Notice the [ ... ]? That says "pass all of these into the function, and display the output". This is the result:

Adding a count() to groupBy() Results When Using collect()

By default, groupBy() without a function argument includes a count() function. The result is the groupBy() results have a _count field that displays the total count for each aggregation. However, once you add a function to that, the count() is no longer in the results. The solution? Simply add the count() function into an array.

logscale
groupBy(ComputerName, function=[collect(DomainName), count()])

The results now include count() and look like this:

Passing a groupBy() Result to timeChart()

The groupBy() function removes the @timestamp field by default. This generally doesn't matter unless you're trying to use something like timeChart() which requires @timestamp to work correctly.

logscale
groupBy(ComputerName, function=selectLast(@timestamp))
| timechart(ComputerName)

If you need to include other fields along with the timestamp, you can pass them all in an array:

logscale
groupBy(ComputerName, function=[collect([UserName, DomainName]), selectLast(@timestamp)])
| timechart(ComputerName)
Getting the First and Last Event of a groupBy()
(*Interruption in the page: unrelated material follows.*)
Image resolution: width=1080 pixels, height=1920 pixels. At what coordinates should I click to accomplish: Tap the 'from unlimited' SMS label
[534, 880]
Let's say you're doing a groupBy() for a particular event, but you'd like to see the time of the first and last occurrence in the results. You'd do this:

logscale
groupBy(UserName, function=[max(@timestamp, as=lastSeen), min(@timestamp, as=firstSeen)])
| firstSeen:=formatTime(field=firstSeen, format="%Y/%m/%d %H:%M:%S") 
| lastSeen:=formatTime(field=lastSeen, format="%Y/%m/%d %H:%M:%S")

Keep in mind that @timestamp is epoch, which means you can basically search for the "smallest" which is the oldest, or the "largest" which is the most recent. That query says "group the results by UserName, find the smallest/oldest timestamp, find the largest/newest timestamp, and then reformat the epoch times into something readable."